Yesterday, US House Oversight and Government Reform Committee Chairman Edolphus Towns sent a letter to Blacksmith Brands (Tarrytown, NY), a provider of over-the-counter drug and healthcare products, questioning the company’s chairman and CEO about the circumstances of its May 28 voluntary recall of four types of pediatric medications. Blacksmith’s recalled PediaCare products were manufactured at the same Johnson & Johnson/McNeil Consumer Healthcare plant at Fort Washington, Pennsylvania, that has been shuttered since the company’s April 30 recalls.
Towns’s letter requested certain records from Blacksmith to assist in the Committee’s investigation of J&J’s recall. Specifically, Blacksmith was asked to provide, by June 10, 2010:
- Any knowledge of a defect or contamination of any of its products produced at the Fort Washington plant
- Any reports of adverse events from the recalled products
- Copies of all records relating to the May 28 recall, including all communications between the company and J&J, McNeil, and FDA.

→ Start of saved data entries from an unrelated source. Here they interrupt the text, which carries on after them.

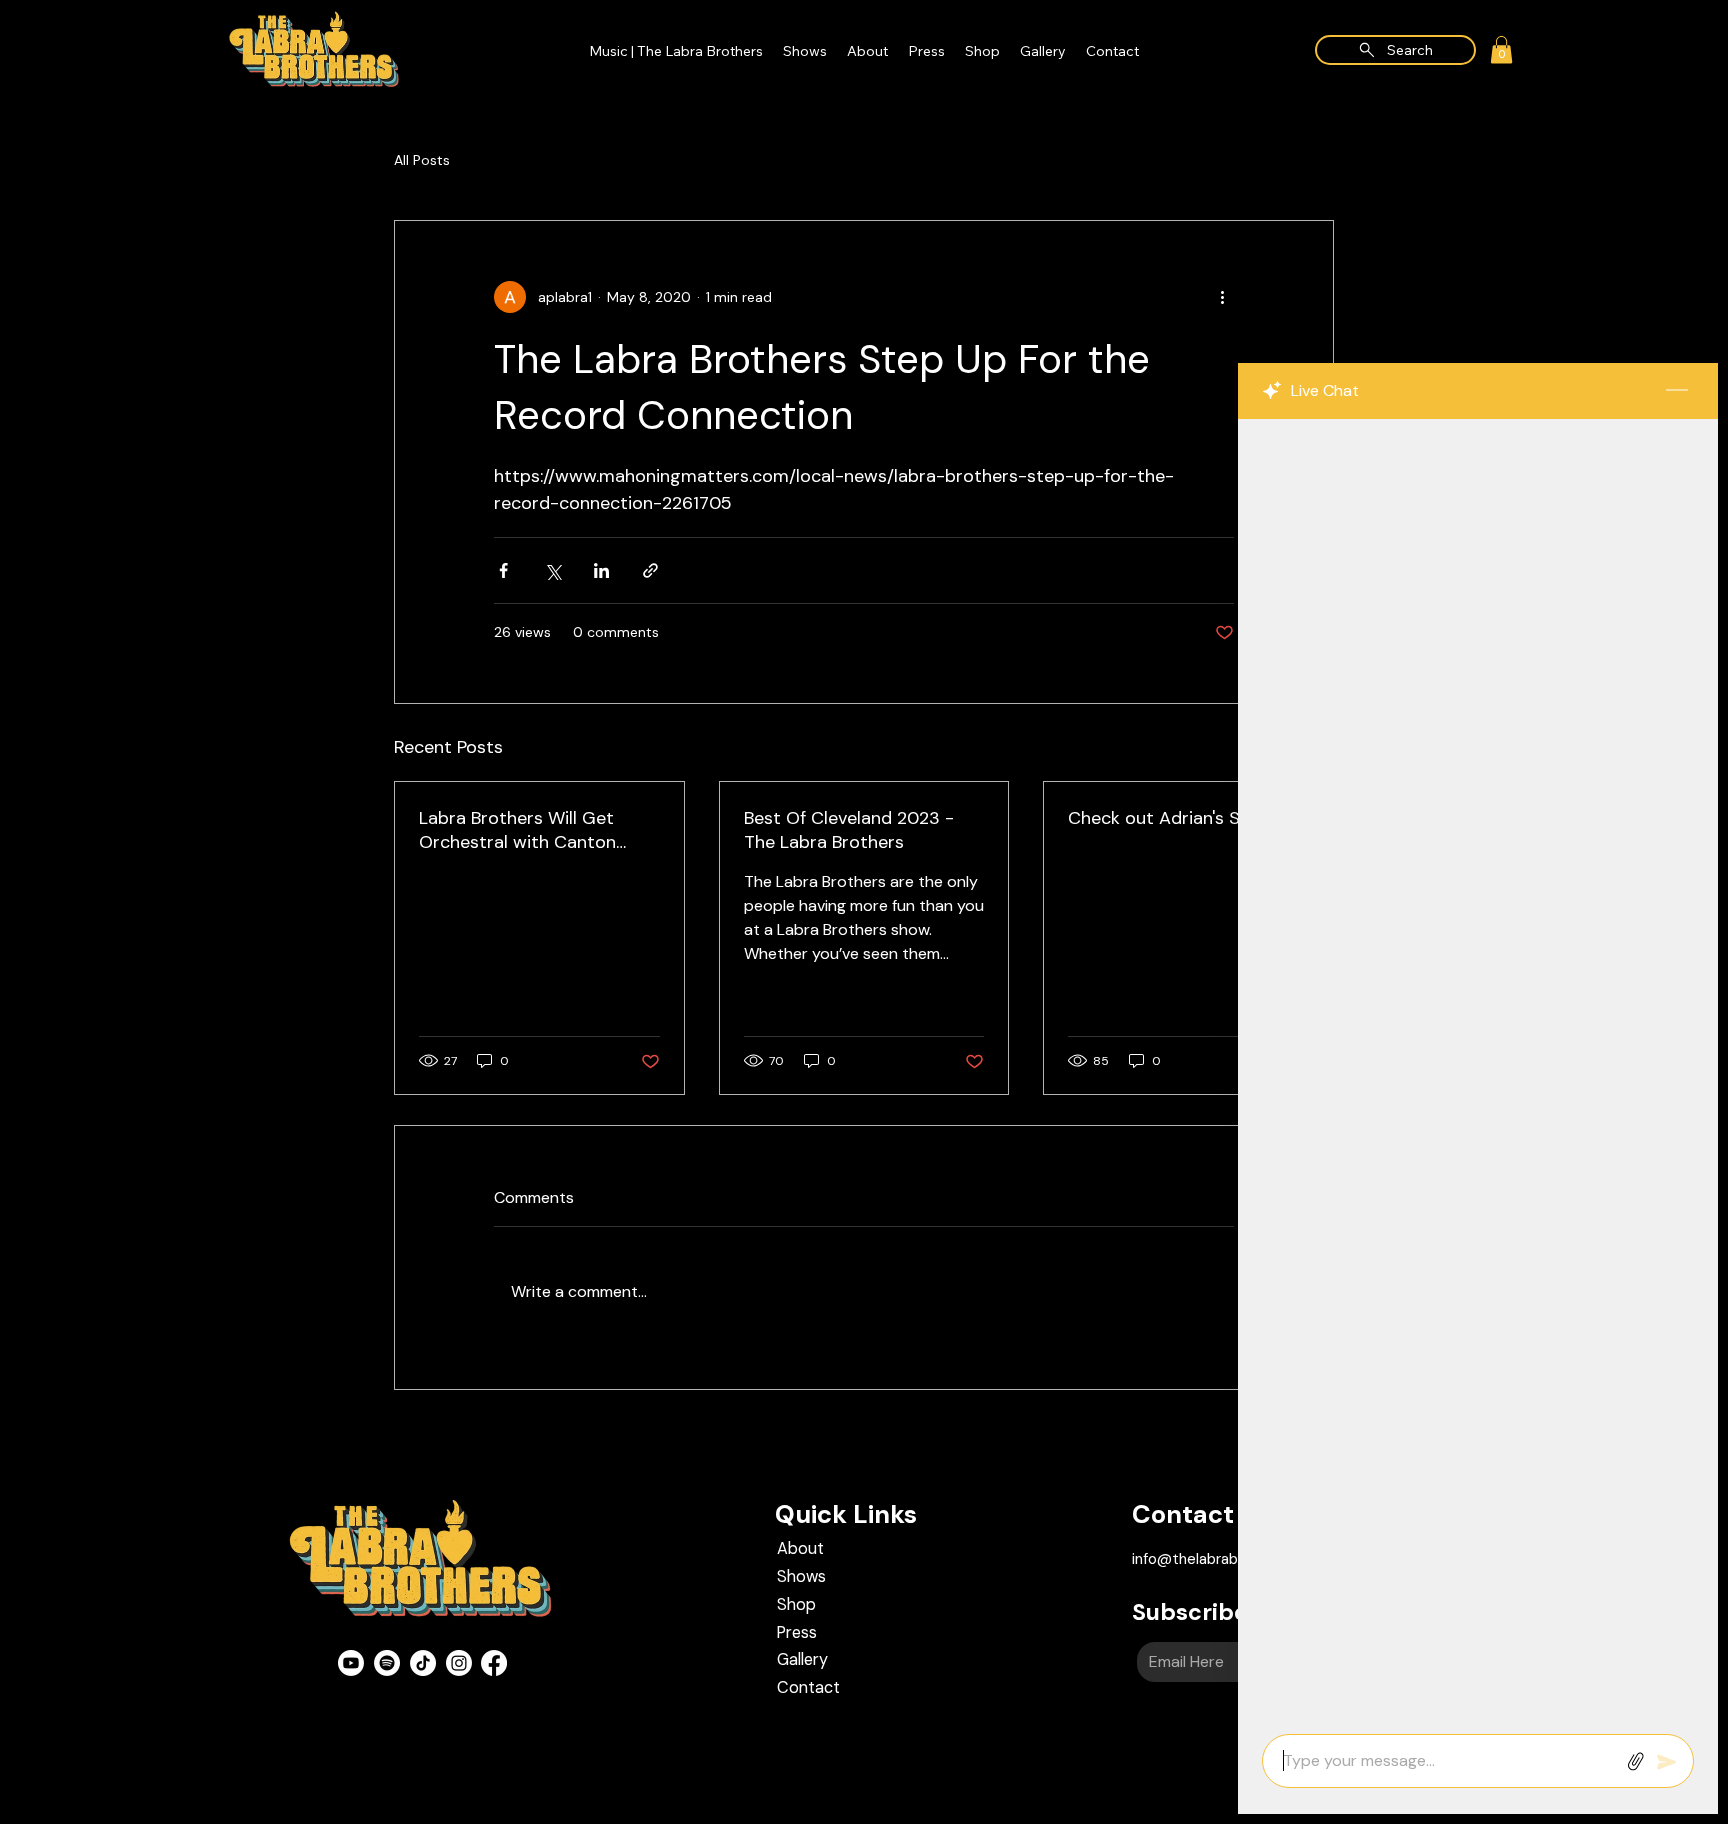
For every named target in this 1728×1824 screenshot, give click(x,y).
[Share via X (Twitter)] (552, 570)
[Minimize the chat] (1677, 391)
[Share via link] (650, 570)
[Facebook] (494, 1663)
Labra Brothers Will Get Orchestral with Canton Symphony (517, 830)
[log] (1478, 1070)
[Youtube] (351, 1663)
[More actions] (1222, 297)
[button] (1501, 49)
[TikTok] (423, 1663)
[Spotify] (387, 1663)
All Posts (422, 160)
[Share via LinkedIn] (601, 570)
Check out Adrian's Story (1172, 818)
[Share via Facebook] (503, 570)
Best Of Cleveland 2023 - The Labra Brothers (849, 830)
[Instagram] (459, 1663)
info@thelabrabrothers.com (1227, 1559)
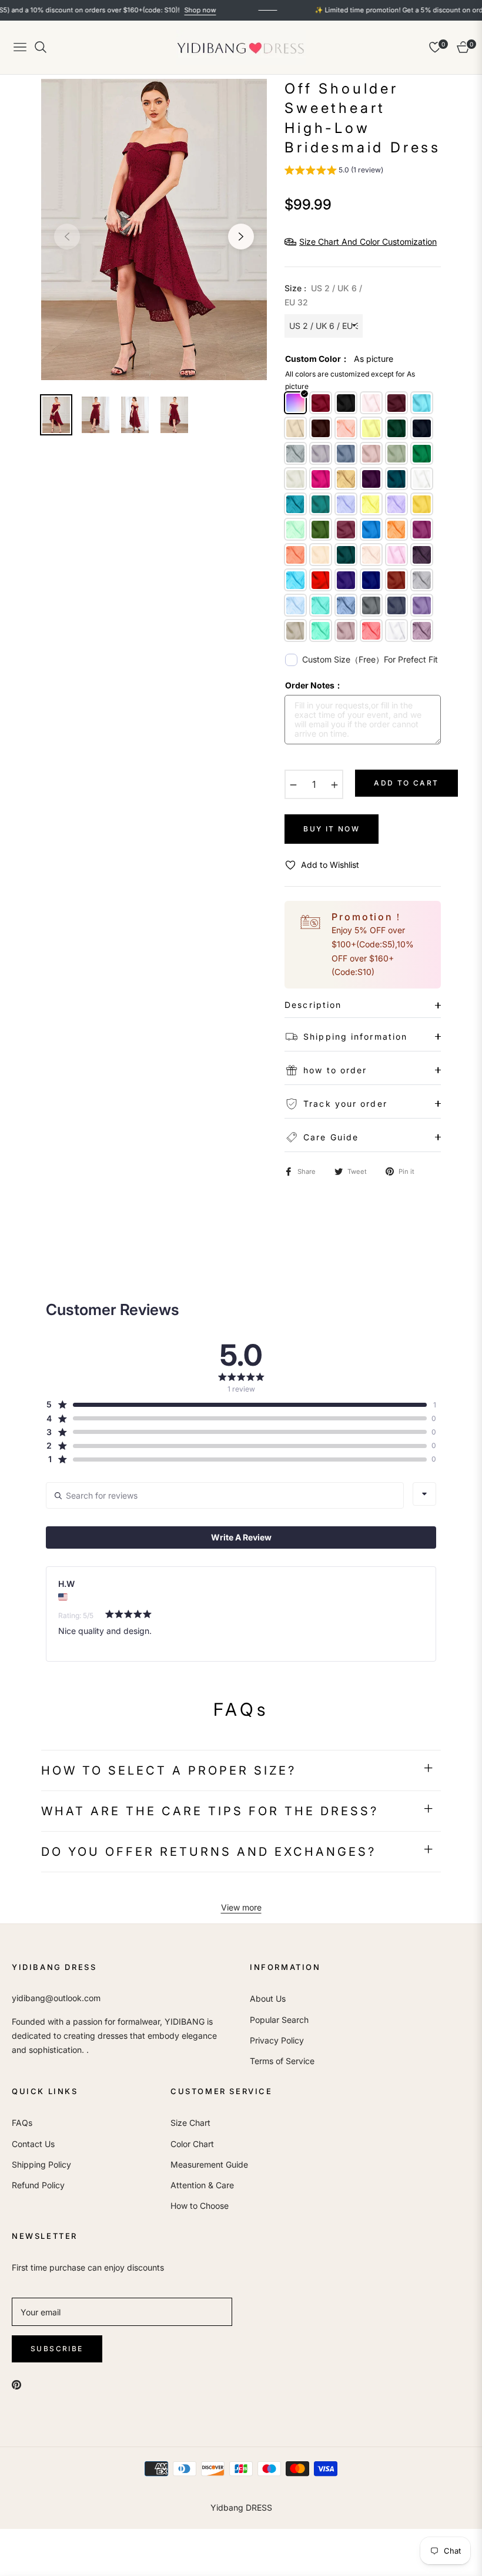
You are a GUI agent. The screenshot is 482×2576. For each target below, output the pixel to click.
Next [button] (241, 236)
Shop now (162, 10)
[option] (154, 229)
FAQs (22, 2123)
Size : (323, 295)
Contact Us (33, 2144)
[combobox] (424, 1494)
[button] (333, 171)
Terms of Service (282, 2061)
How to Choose (199, 2206)
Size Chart (190, 2123)
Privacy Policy (277, 2040)
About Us (268, 1998)
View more (241, 1907)
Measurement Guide (209, 2164)
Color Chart (192, 2144)
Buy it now (331, 828)
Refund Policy (38, 2185)
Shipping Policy (41, 2164)
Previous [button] (67, 236)
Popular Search (279, 2020)
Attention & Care (202, 2185)
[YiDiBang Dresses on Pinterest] (16, 2384)
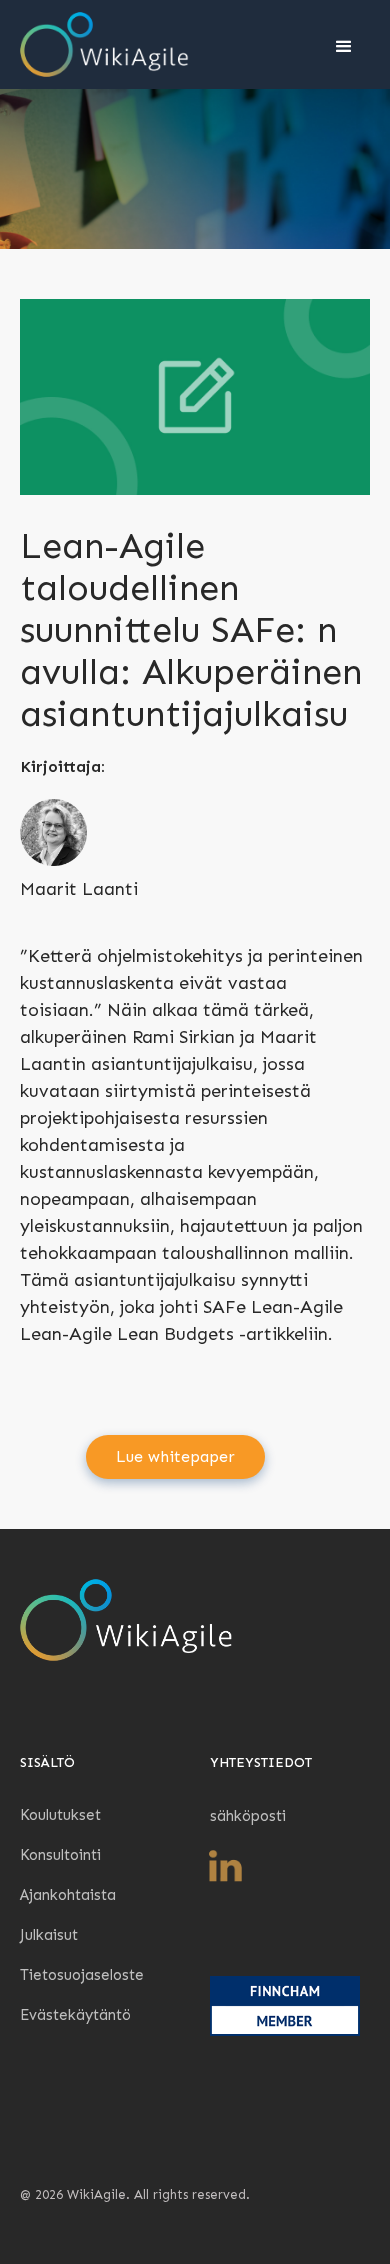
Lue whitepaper (175, 1456)
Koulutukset (60, 1815)
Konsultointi (60, 1855)
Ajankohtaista (68, 1895)
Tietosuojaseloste (82, 1975)
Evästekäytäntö (75, 2015)
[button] (342, 45)
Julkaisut (49, 1935)
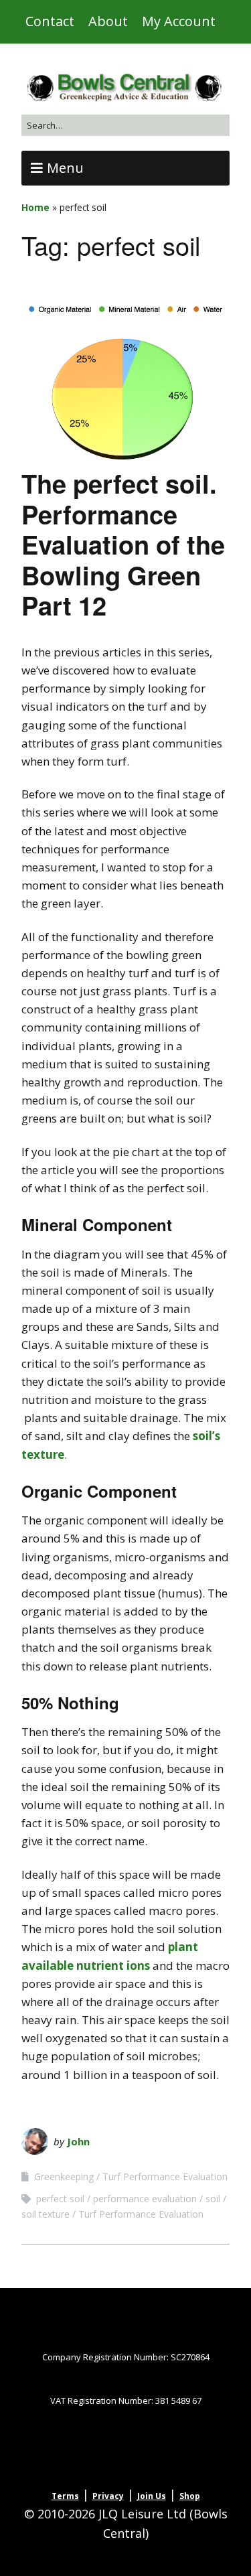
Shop (189, 2496)
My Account (179, 21)
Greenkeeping (64, 2176)
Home (35, 207)
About (108, 21)
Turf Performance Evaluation (165, 2176)
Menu (65, 168)
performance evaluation (145, 2198)
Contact (49, 21)
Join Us (151, 2496)
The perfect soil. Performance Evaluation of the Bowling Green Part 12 (123, 544)
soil (212, 2198)
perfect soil (60, 2198)
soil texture (45, 2214)
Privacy (108, 2496)
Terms (65, 2496)
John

Blacksmith said in its recall notice that it was taking this precautionary step because of the manufacturing issues at the McNeil plant. There have been no consumer complaints about the PediaCare products, according to the recall notice.
In his closing statement at last Thursday’s hearing on J&J’s recent recall of more than 40 of its infants’ and children’s products, Towns expressed his dissatisfaction with the testimony provided by J&J. He said, “I was hoping that J&J would be completely forthcoming today, but I think there are still unanswered questions.” Most notable among his concerns was the issue of the “phantom recall” that came to light during the hearing.
Yesterday, Towns requested records of J&J’s 2008 recall of certain adult Motrin products. The Committee is questioning whether J&J tried to quietly remove the Motrin from store shelves through the use of contractors before it initiated a formal recall of the products. The so-called “phantom recall” involves internal documents revealed at the hearing that instructed employees of a third-party contractor to purchase the recalled products at retail stores, keep detailed records of what products came from where, and to not utter the word “recall.” One particular document instructs employees: “You should simply ‘act’ like a regular customer while making these purchases. THERE MUST BE NO MENTION OF THIS BEING A RECALL OF THE PRODUCT!” Towns said that the company officially recalled the products only after FDA “caught Johnson and Johnson in the midst of the phantom recall.”
For this reason, Towns is requesting further documentation from J&J about this particular recall.
J&J said that the contractors purchased the Motrin to see if a recall would be necessary, according to a Reuters report. The company’s blog, JNJ BTW, has yet to address the issue of the phantom recall. Last Thursday, a post containing the prepared testimony of the company’s representative, Colleen Goggins, went up on the blog, and no posts have been filed since.
Towns concluded his closing statement last week by saying FDA needs more power over recalls: “One thing we know now is that the FDA needs mandatory recall authority. They shouldn’t have to persuade a company to recall suspect products. I intend to introduce legislation to give FDA that authority. FDA should also have the power to order a halt in drug production.”